- [What you are asked to do]: What you write should be the line containing "Open the AMD Radeon HD 6900 Series dropdown" followed by every line after it to the end of the listing, exactly as given, and nothing more.

- [Supplied data]:

|---|

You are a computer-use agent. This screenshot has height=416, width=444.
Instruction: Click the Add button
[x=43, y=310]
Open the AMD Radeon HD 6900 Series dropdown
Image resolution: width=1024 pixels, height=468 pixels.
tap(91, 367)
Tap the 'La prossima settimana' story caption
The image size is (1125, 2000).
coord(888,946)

|---|

- [Solution to the exercise]:
Open the AMD Radeon HD 6900 Series dropdown
Image resolution: width=1024 pixels, height=468 pixels.
tap(91, 367)
Tap the 'La prossima settimana' story caption
The image size is (1125, 2000).
coord(888,946)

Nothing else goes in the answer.